_Records for processing_
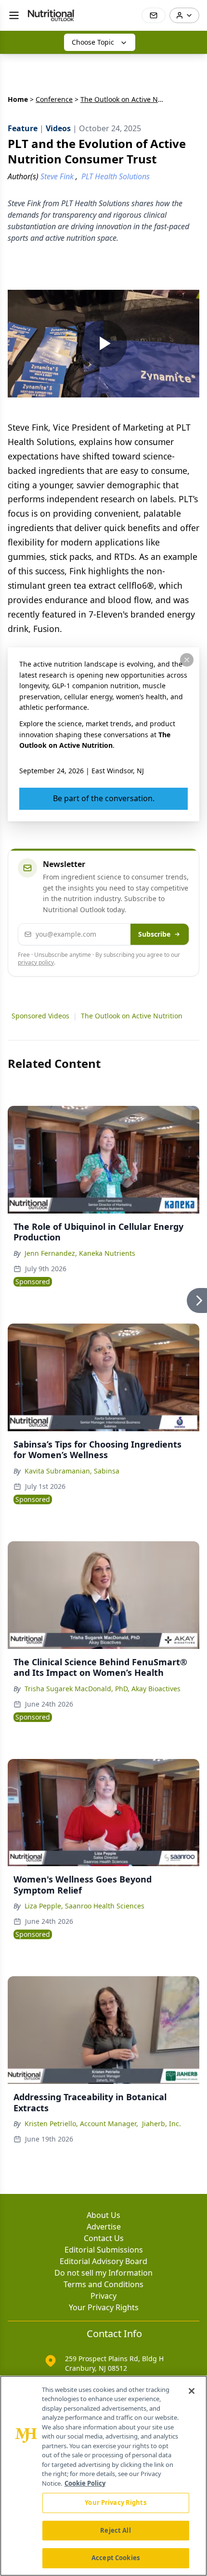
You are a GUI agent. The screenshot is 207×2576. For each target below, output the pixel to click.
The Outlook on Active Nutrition (131, 1015)
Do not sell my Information (103, 2272)
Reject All (115, 2530)
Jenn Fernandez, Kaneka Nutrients (80, 1253)
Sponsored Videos (40, 1015)
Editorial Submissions (104, 2249)
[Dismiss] (187, 660)
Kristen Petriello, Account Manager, (81, 2123)
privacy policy (36, 962)
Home (18, 99)
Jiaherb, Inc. (161, 2123)
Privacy (103, 2296)
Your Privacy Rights (104, 2307)
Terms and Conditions (103, 2284)
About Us (103, 2215)
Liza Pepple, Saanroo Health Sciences (84, 1905)
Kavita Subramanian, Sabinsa (72, 1470)
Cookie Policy (85, 2483)
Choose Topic (93, 42)
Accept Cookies (115, 2557)
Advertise (104, 2226)
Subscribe (154, 934)
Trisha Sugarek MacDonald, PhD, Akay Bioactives (103, 1688)
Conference (54, 99)
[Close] (191, 2391)
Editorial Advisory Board (103, 2261)
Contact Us (104, 2238)
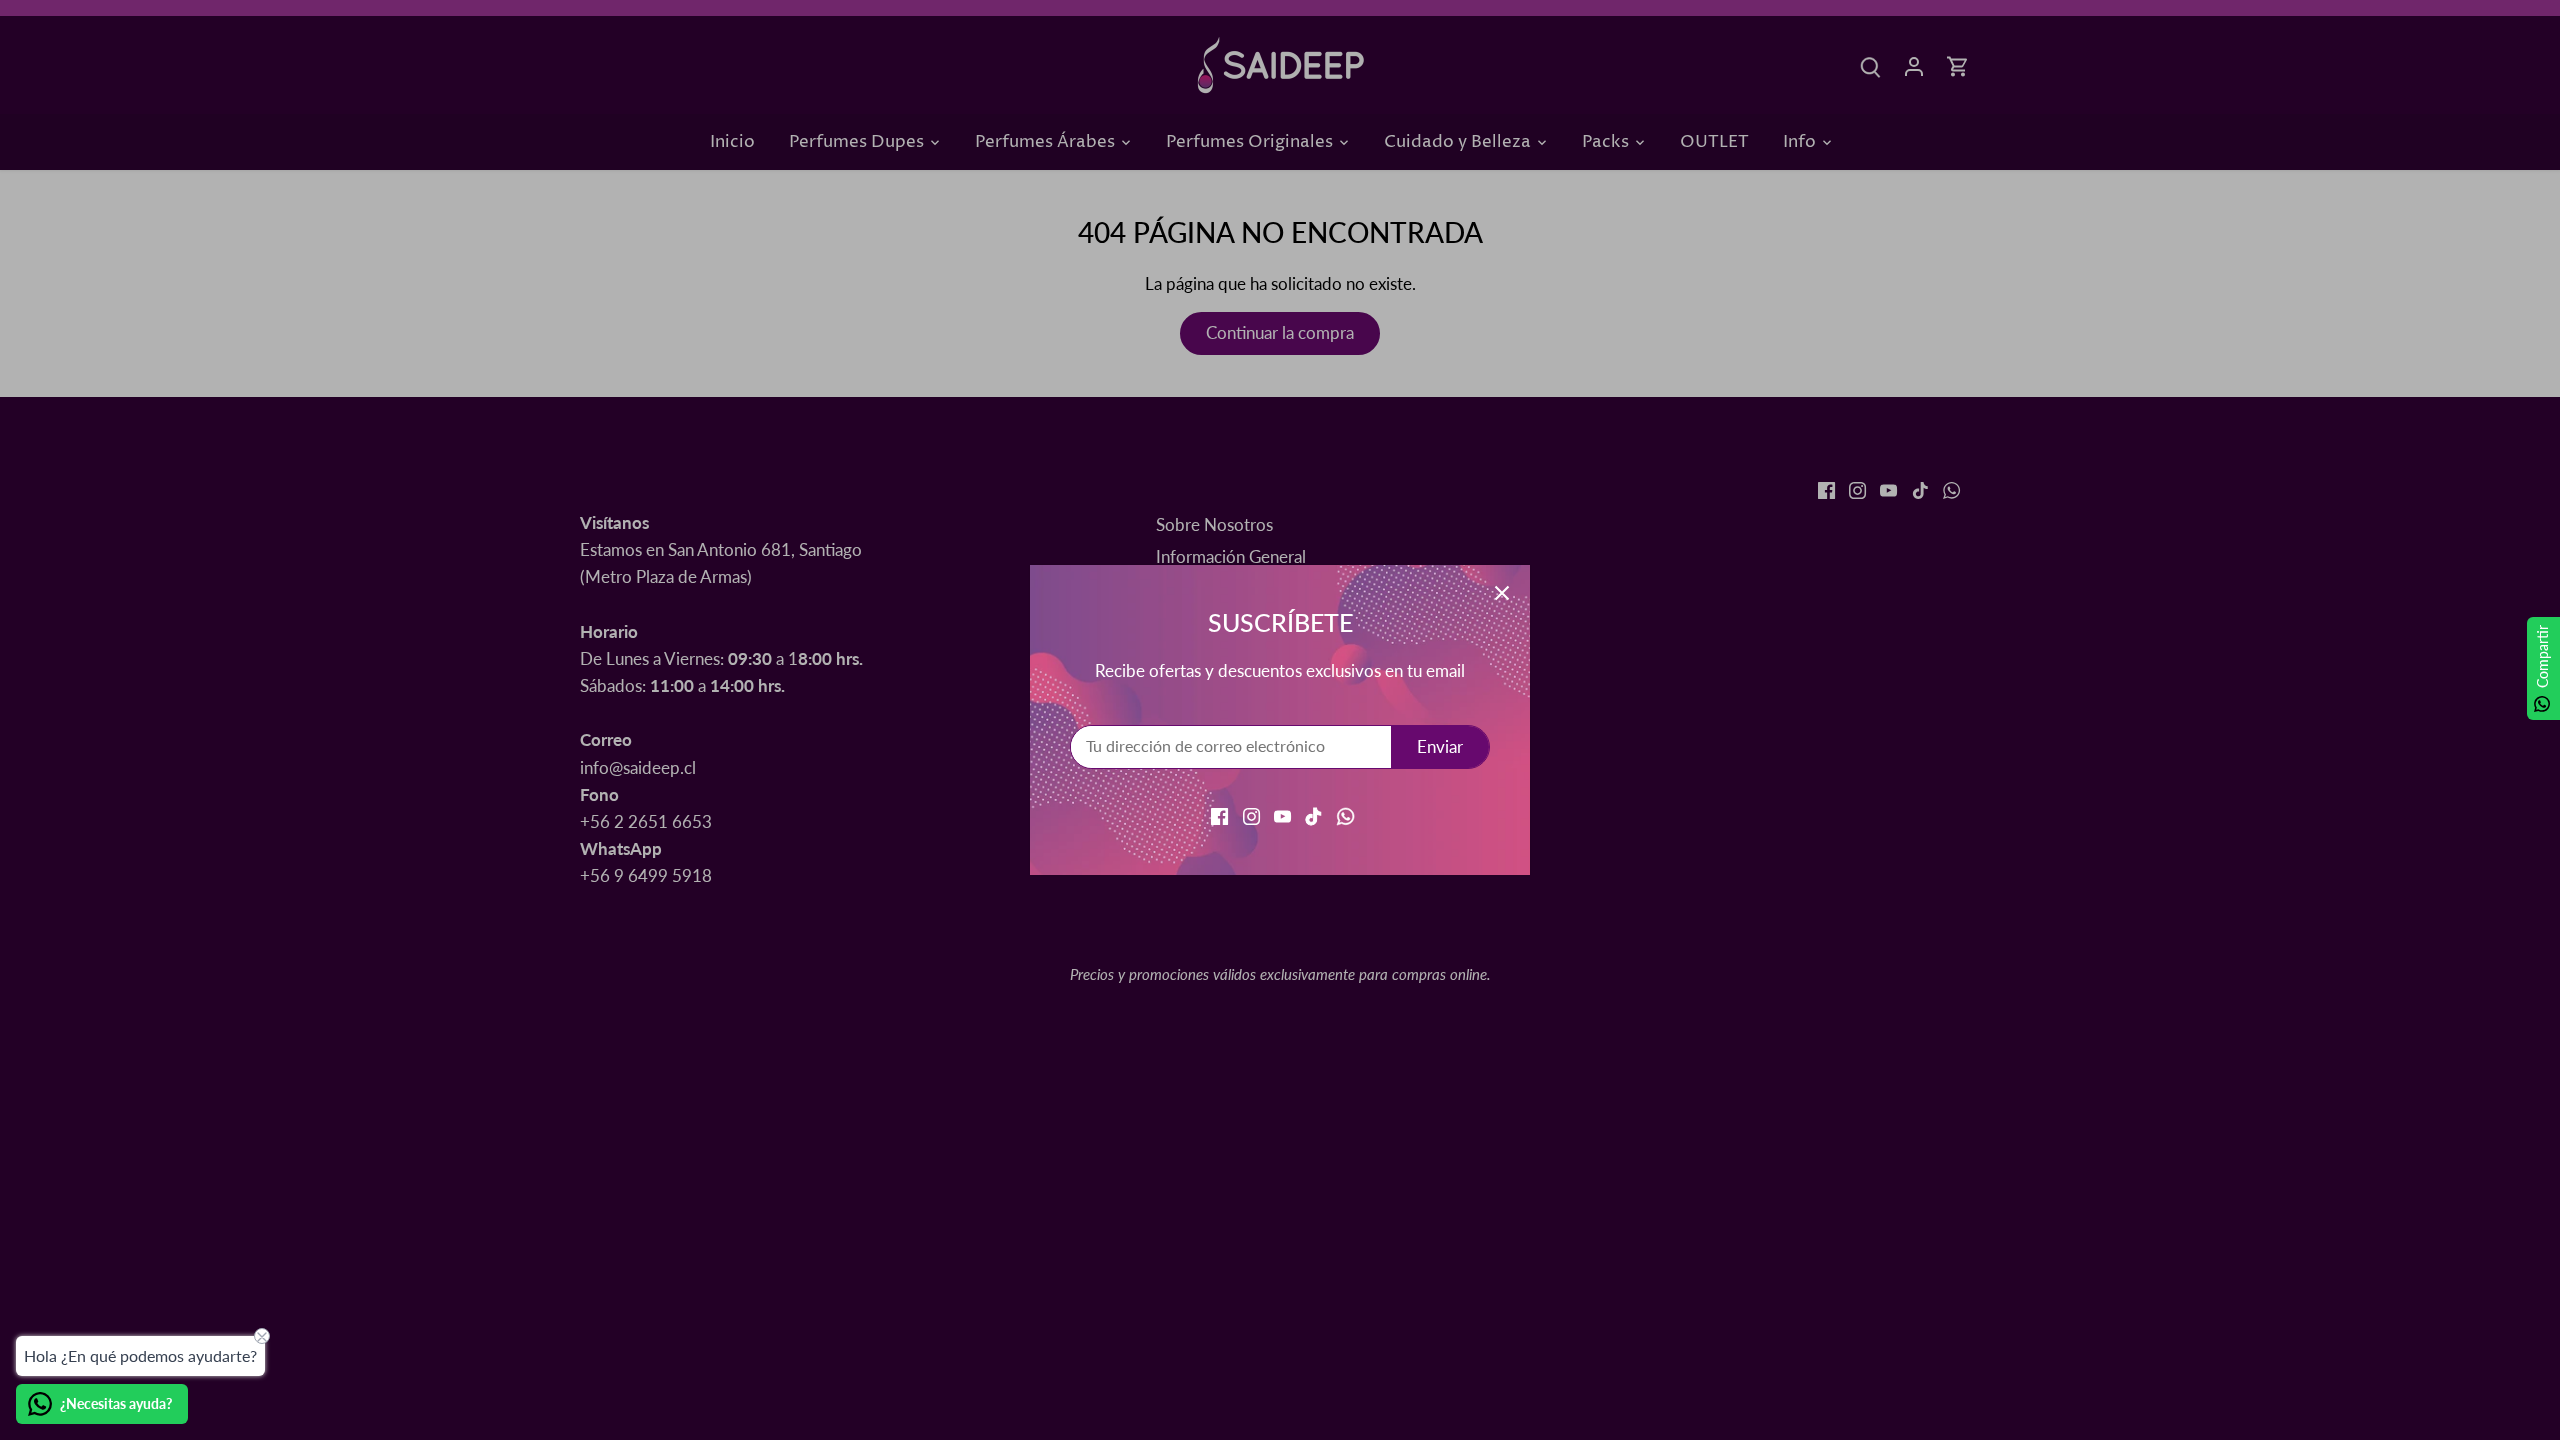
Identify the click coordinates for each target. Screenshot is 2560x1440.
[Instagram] (1251, 815)
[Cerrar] (1502, 593)
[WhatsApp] (1345, 815)
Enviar (1440, 746)
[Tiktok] (1313, 815)
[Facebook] (1219, 815)
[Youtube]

_Task statement_
Output the records exactly. Drop the images.

_Result for this task_
You are a GUI agent. The screenshot is 207×2576. For each target below, output the pixel to click.
The Outlook on Active Nutrition (131, 1015)
Do not sell my Information (103, 2272)
Reject All (115, 2530)
Jenn Fernandez, Kaneka Nutrients (80, 1253)
Sponsored Videos (40, 1015)
Editorial Submissions (104, 2249)
[Dismiss] (187, 660)
Kristen Petriello, Account Manager, (81, 2123)
privacy policy (36, 962)
Home (18, 99)
Jiaherb, Inc. (161, 2123)
Privacy (103, 2296)
Your Privacy Rights (104, 2307)
Terms and Conditions (103, 2284)
About Us (103, 2215)
Liza Pepple, Saanroo Health Sciences (84, 1905)
Kavita Subramanian, Sabinsa (72, 1470)
Cookie Policy (85, 2483)
Choose Topic (93, 42)
Accept Cookies (115, 2557)
Advertise (104, 2226)
Subscribe (154, 934)
Trisha Sugarek MacDonald, PhD, Akay Bioactives (103, 1688)
Conference (54, 99)
[Close] (191, 2391)
Editorial Advisory Board (103, 2261)
Contact Us (104, 2238)
Identify the click coordinates for each target. Screenshot is 2560x1440.
[Instagram] (1251, 815)
[Cerrar] (1502, 593)
[WhatsApp] (1345, 815)
Enviar (1440, 746)
[Tiktok] (1313, 815)
[Facebook] (1219, 815)
[Youtube]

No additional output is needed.